I know more than a few customer service agents that would vehemently disagree with this point of view.
In my experience with challenging customer situations, I’d estimate that it to be true about 10% of the time. And that another 10% of the time the customer was wrong. It’s in the remaining 80% that the truth resides – where a confluence of well-meaning efforts on both sides have accumulated into a lousy situation.
While most of us dread these customer challenges, we should be thankful for each of them. The challenges are gifts. Win or lose, if this is the standard by which you judge, we only “win” from the experience.
The gift we receive is an opportunity to accomplish one of two things. We can substantiate our opinion and bolster it with yet another example of why it is correct. Alternatively, we can learn something new about a solution that otherwise may have remained unseen.
If most of the time the challenge is caused by a series of well-intended events, then most of the time we are learning something new. We are seeing a broken process, a skill set that needs to be improved, a product/solution defect, or an unintended consequence that we hadn’t seen coming. All of these situations provide an opportunity to improve, change, and become better. Used to the positive, even if the situation negatively impacts you or your company, you will emerge the wiser.
Ironically, we dwell on the negative or the potential negative much of the time. We make our livings assessing risk, looking for inefficiencies, and anticipating possible things that could go wrong. We engage in customer issues and work to resolve problems. So, with this somewhat negative predisposition, how do we navigate to the place where we can accept the gift of the challenge?
Modern-day philosopher, Ken Wilber, steals a page from the ancient Stoics when he writes “…ultimately to try to escape distress merely perpetuates that distress. What is so upsetting is not the distress itself, but our attachment to that distress. We identify with it and that alone is the real difficulty.” Applying this sage advice to customer challenges we can embrace the lessons learned and identify with the value of improvement, not the distress that could accompany it.

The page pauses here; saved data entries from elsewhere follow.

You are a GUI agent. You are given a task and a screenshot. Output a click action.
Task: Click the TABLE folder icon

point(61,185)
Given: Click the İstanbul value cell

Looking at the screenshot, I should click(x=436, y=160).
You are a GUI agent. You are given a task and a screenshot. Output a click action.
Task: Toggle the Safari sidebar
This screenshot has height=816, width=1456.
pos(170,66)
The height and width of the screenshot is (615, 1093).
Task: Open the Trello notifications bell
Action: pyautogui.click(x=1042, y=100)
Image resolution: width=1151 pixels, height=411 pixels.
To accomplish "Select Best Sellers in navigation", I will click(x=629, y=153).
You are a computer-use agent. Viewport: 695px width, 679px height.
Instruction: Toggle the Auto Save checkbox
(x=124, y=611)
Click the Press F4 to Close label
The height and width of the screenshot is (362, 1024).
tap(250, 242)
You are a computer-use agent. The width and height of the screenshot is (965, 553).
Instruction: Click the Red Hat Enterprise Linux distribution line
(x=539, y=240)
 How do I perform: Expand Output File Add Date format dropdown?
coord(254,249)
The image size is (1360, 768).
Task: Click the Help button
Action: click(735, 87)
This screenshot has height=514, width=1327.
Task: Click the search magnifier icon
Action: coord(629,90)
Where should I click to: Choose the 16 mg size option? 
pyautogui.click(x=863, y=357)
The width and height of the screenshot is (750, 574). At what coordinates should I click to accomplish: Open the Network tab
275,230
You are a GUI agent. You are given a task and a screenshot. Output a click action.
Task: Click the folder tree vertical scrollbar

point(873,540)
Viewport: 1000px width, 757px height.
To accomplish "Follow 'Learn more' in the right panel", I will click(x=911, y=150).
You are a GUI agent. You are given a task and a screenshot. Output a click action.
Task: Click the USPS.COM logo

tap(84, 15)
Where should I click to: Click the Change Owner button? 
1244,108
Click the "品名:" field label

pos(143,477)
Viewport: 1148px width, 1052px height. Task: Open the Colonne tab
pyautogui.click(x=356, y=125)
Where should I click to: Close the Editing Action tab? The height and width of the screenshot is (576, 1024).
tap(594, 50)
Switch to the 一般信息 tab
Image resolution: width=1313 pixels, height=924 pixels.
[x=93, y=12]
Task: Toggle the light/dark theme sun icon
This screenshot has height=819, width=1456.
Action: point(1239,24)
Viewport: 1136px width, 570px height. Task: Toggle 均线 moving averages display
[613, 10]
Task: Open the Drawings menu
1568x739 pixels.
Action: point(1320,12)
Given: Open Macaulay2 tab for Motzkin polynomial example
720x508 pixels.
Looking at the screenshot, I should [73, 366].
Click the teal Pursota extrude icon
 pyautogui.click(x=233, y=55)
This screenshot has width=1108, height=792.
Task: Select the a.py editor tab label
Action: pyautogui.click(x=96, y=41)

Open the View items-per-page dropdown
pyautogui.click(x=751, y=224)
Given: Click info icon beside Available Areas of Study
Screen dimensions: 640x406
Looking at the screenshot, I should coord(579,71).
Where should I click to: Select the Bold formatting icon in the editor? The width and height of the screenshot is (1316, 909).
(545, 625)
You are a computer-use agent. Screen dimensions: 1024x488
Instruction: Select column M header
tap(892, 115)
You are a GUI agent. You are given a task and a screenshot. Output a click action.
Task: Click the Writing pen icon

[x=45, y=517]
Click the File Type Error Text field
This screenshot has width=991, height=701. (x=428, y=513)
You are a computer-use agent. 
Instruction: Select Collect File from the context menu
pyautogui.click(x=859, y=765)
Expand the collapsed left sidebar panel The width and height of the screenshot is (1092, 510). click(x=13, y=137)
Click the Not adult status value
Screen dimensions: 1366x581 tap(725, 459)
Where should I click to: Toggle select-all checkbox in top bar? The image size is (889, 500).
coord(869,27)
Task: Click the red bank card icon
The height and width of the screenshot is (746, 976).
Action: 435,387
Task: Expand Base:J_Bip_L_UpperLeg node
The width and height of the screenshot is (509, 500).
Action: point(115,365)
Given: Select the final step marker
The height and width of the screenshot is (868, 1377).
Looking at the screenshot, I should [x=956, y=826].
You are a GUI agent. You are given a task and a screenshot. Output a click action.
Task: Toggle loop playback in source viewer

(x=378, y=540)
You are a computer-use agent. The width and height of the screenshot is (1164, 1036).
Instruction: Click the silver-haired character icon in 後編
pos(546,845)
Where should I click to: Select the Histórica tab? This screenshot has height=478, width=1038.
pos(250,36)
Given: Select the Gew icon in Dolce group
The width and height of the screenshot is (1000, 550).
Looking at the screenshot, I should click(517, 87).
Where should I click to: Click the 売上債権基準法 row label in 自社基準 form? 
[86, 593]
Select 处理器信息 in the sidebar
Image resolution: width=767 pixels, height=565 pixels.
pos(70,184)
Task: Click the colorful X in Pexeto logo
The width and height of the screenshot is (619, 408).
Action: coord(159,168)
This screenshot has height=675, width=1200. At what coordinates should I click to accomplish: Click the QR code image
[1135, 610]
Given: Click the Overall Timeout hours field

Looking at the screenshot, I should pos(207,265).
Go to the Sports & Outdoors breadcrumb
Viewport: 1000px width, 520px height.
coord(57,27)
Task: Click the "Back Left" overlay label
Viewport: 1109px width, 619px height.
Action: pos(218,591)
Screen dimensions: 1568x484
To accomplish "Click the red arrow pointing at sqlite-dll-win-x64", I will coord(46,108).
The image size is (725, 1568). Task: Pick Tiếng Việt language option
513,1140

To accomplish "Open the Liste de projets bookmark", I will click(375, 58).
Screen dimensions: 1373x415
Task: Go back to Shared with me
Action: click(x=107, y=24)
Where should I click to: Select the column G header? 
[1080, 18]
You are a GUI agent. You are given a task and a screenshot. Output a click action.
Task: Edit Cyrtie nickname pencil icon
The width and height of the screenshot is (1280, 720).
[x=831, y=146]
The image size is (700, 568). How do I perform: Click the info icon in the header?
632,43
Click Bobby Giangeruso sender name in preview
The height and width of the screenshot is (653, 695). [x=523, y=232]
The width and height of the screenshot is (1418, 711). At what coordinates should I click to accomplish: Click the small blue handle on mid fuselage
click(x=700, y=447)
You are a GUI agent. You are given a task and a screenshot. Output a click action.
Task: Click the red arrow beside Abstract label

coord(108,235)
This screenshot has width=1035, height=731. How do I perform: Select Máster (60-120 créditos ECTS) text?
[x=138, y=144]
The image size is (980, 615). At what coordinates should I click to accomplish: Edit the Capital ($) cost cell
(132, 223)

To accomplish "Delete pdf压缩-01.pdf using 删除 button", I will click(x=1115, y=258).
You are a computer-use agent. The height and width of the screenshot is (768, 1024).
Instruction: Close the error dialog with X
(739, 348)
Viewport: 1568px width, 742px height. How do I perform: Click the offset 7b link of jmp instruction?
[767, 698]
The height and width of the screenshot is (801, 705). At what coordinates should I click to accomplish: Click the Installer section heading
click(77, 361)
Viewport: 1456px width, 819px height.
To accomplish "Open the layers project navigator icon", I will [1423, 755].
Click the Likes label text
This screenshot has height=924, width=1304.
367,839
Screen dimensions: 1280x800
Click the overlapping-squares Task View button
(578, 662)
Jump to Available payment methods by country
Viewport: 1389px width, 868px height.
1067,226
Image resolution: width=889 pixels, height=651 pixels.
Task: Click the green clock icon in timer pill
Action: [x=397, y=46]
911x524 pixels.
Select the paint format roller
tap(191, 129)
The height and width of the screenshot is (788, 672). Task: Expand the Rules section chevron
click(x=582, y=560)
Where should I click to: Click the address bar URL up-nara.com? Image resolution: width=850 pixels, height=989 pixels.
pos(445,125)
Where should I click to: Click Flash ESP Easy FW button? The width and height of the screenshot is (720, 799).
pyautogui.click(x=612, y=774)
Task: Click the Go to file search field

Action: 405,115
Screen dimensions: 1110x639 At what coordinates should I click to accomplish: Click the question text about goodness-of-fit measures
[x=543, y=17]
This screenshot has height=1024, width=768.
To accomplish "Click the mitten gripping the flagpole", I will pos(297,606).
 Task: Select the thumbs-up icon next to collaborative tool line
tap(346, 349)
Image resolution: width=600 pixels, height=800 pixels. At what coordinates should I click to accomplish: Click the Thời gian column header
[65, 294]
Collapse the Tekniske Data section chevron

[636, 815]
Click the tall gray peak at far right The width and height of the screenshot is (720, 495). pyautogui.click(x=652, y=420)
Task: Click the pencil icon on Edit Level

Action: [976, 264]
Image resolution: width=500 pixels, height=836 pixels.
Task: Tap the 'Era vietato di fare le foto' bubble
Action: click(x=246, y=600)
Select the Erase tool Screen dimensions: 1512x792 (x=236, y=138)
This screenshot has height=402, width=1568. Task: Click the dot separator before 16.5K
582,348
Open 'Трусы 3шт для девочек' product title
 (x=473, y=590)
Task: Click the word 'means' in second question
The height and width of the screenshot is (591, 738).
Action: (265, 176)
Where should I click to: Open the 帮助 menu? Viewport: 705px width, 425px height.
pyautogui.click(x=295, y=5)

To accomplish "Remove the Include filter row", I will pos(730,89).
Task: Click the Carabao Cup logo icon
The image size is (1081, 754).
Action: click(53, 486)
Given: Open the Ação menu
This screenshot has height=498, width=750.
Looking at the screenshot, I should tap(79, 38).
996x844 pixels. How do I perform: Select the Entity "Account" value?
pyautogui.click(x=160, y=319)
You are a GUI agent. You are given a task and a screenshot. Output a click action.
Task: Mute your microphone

How will you process the next customer problem you will inevitably face in the coming days or weeks? Will you be frustrated? Will you file it away to be leveraged in a future negotiation? Will you be perfunctory in your acknowledgment to the customer that the issue is resolved?
Maybe you can process it as the gift that it is. Be thankful. Not because you expect something in return. Rather that you received the opportunity to help a client, improve your company, and raise yourself above the difficult circumstances to learn something new.
The customer may not be always right but they could always be a gift…but that’s for you to choose.